CABARET REVIEW; An Actress Behind a Facade of Kewpie-Doll Naivete

By STEPHEN HOLDEN

Whimsy is not a quality one normally associates with the music of Richard Rodgers. But in her effervescent new cabaret show, which plays through July 21 at the Firebird Cafe, KT Sullivan presents his songs as a series of sidelong flashes that suggest a wise child playing a sophisticated game of peek-a-boo. Take her version of the song we all know as ''Blue Moon.'' Ms. Sullivan has dug up an earlier lyric by Lorenz Hart written for the tune that was written but cut from an early movie musical. In its original incarnation it was called ''Prayer'' and includes the couplet, ''Oh Lord, if I'm not going too far/ Be nice, and make me a star.''

This version happens to have been written for Jean Harlow, who was cut from the movie along with the song. When Ms. Sullivan performs it, folding her hands and casting her saucer eyes heavenward, she becomes a cheeky latter-day Harlow filtered through Marilyn Monroe. In a similar comic spirit, she sings ''Lover'' as a cantering waltz, lightly spoofing Jeanette MacDonald's original version, which, Ms. Sullivan tells us, was sung to a horse. During this galloping jaunt, she interpolates artful little whinnies.

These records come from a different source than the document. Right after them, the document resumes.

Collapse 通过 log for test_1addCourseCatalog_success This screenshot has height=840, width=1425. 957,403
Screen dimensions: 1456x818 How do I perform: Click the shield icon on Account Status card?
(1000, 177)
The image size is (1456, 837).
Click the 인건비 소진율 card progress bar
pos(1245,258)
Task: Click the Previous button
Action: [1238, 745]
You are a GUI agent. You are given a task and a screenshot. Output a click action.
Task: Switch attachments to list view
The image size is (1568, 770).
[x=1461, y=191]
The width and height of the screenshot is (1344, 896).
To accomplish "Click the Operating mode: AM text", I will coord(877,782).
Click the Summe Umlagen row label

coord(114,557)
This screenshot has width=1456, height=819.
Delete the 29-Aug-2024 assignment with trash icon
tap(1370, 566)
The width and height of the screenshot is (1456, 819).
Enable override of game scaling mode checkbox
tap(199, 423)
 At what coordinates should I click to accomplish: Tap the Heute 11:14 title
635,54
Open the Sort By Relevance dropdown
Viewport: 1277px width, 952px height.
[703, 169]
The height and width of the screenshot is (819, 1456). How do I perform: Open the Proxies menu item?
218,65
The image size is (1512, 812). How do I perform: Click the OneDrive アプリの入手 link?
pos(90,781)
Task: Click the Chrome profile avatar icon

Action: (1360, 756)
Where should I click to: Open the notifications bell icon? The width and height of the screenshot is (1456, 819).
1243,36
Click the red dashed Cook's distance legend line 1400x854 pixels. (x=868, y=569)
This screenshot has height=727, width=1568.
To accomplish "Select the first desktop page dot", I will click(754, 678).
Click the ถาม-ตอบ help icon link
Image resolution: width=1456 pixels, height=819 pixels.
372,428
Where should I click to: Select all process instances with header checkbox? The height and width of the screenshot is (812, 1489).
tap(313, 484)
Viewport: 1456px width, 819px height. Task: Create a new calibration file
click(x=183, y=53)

Although Ms. Sullivan, who is accompanied by Larry Woodard on piano and Jay Leonhart on bass, brings an air of slightly breathless wonderment to most of the material, behind her faux kewpie-doll naivete is a shrewd acting talent. She infuses ''The Gentleman Is a Dope'' with a prickly anger and gets so deeply into the mind of the bored, footsore narrator of ''10 Cents a Dance'' you can feel her moment-by-moment mood swings.

Ms. Sullivan also has a real voice: a brittle, fluttery, semi-operatic soprano.

When she reins in the whimsy and sings a Rodgers ballad like ''The Sweetest Sounds,'' the sound she makes is sweet, with the tiniest dash of vinegar.